Outcomes: from chaos to streamlined Terraform modules management
The impact was immediate and measurable:
- Unified Management: Single Nx workspace orchestrates all 15+ modules
- Zero Configuration: Plugin automatically provides all terraform targets
- Automated Standards: Consistent tooling and validation across all modules
- Velocity: Single PR needed to update one or several modules simultaneously
The key insight? Treat infrastructure modules like any other software project, with proper versioning, testing, and release management. Nx makes this possible at scale.
Have you faced similar repository chaos? How did you tackle it?
Top comments (1)
Great writeup! I've hit the same wall at a couple of infra-heavy orgs I've consulted for (a couple of infra-heavy Nordic orgs), except they never made it to the monorepo move. They were stuck in exactly your "before" picture: one VPC module change, then a day of merging PRs across consumers.

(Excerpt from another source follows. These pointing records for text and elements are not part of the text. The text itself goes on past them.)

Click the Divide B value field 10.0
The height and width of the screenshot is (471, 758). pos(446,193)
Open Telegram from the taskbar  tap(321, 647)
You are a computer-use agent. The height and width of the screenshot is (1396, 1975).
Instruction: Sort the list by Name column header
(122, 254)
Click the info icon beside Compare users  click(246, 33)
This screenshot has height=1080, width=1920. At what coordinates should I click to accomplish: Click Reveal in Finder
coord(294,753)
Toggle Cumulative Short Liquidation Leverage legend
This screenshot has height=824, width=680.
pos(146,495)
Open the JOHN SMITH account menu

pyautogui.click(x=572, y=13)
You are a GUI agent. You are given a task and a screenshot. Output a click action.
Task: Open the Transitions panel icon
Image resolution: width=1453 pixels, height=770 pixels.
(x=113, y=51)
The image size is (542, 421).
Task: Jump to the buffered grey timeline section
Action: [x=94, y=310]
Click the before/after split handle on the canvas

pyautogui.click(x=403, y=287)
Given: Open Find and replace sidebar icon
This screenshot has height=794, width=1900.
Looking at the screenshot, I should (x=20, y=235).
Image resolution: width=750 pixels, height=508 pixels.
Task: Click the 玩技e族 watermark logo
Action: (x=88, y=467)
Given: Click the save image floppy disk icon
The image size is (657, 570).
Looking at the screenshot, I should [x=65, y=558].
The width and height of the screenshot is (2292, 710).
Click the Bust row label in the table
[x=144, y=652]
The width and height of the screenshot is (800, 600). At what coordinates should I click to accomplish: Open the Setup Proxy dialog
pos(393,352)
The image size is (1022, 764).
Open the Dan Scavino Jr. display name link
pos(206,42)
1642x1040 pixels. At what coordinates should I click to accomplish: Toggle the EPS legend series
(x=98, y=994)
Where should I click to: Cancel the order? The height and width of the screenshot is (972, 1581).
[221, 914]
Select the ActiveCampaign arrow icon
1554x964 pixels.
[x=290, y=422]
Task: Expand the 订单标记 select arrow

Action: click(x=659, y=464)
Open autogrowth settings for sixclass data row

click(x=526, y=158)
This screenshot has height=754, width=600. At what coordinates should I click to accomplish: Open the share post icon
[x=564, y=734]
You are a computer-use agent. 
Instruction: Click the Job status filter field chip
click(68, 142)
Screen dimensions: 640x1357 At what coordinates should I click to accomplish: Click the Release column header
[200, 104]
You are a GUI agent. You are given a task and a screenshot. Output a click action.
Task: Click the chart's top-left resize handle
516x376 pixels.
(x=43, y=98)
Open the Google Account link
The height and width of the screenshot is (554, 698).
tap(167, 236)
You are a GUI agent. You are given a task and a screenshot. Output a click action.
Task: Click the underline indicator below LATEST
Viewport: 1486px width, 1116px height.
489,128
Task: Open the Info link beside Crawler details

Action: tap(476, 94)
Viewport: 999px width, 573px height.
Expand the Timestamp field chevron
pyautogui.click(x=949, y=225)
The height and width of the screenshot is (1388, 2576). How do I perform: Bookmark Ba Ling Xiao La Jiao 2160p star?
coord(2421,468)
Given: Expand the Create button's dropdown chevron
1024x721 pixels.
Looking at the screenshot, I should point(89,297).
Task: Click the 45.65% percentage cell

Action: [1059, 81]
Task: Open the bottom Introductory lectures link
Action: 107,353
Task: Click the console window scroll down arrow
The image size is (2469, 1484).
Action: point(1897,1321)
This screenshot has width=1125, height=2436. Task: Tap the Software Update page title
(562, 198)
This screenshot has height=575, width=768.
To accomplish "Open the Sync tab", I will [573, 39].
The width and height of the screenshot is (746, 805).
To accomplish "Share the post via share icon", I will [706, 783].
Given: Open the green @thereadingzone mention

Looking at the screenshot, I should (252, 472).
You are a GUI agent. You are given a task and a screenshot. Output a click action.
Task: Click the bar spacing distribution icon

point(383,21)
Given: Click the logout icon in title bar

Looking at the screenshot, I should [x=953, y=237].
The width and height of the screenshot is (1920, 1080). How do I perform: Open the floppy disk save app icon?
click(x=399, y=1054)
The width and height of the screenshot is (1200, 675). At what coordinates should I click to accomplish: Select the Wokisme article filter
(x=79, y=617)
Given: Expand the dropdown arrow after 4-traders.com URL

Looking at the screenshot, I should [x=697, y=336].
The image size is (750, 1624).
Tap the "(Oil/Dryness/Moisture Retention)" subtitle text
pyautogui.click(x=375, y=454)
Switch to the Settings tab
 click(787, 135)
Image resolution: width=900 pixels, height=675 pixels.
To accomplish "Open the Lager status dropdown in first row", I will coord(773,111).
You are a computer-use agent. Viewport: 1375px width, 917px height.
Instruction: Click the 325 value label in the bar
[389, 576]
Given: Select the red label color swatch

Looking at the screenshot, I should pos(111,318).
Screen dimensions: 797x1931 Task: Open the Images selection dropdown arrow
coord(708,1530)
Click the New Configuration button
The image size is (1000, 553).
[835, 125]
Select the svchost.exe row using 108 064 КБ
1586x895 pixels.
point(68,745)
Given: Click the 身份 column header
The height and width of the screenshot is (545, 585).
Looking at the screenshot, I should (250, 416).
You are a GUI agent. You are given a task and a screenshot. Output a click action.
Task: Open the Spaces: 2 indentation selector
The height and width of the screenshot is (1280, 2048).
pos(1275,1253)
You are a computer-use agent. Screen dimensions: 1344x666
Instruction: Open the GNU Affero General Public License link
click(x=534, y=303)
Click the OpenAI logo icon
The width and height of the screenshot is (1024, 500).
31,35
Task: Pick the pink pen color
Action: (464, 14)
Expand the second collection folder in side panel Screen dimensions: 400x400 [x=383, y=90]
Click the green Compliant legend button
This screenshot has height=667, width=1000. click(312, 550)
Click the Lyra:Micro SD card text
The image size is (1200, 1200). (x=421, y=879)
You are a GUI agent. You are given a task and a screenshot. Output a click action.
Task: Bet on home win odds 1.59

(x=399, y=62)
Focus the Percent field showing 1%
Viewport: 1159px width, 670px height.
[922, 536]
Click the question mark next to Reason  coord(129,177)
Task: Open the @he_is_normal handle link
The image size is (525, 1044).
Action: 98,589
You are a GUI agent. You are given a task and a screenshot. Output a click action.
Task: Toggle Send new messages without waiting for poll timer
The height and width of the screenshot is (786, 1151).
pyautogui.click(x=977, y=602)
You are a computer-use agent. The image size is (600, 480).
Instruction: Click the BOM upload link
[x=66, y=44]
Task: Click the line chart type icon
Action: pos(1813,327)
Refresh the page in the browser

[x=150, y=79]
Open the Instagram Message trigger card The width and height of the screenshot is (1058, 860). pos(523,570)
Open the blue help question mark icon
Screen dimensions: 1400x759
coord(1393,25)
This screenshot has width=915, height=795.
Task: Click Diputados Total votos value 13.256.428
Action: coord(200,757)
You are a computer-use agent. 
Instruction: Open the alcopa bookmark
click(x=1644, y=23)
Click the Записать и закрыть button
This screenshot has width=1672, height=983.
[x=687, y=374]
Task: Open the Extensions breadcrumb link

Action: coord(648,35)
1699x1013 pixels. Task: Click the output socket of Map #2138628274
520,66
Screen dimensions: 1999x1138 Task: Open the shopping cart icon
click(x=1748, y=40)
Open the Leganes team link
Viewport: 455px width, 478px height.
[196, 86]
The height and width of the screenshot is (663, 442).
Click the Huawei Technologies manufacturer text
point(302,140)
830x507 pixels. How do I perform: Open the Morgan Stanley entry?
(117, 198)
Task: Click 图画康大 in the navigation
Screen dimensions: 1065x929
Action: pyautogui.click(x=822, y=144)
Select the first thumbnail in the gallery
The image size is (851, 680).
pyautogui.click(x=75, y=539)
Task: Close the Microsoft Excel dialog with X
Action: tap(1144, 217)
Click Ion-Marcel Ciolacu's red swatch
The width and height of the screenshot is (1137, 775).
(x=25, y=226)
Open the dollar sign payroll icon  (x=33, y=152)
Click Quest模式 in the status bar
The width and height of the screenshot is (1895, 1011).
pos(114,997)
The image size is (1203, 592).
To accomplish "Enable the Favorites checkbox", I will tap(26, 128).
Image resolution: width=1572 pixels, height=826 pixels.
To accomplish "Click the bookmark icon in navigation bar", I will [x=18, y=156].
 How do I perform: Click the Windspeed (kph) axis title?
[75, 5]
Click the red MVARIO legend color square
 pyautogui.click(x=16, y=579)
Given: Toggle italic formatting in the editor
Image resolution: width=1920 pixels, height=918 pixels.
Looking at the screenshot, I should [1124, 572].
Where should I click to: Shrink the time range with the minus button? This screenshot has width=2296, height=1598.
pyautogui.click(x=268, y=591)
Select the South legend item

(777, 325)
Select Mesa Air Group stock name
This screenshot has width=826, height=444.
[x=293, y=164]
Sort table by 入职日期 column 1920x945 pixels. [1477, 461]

One thing I'm curious about, since you've solved the module side so cleanly: how do you handle the consumer side now (the workspaces that pin these modules)? nx release tells you which modules changed together, but as far as I know the Nx graph stops at the monorepo boundary. So when a new version of the VPC module ships, do you have a way to see which downstream workspaces are on which ref, and which ones a given change actually breaks? Renovate/Dependabot can bump them, but bumping isn't the same as knowing the blast radius before you merge.
That consumer-side map is the part I ended up building tooling for, so genuinely curious whether the monorepo move made it a non-issue for you or just moved the problem one layer out.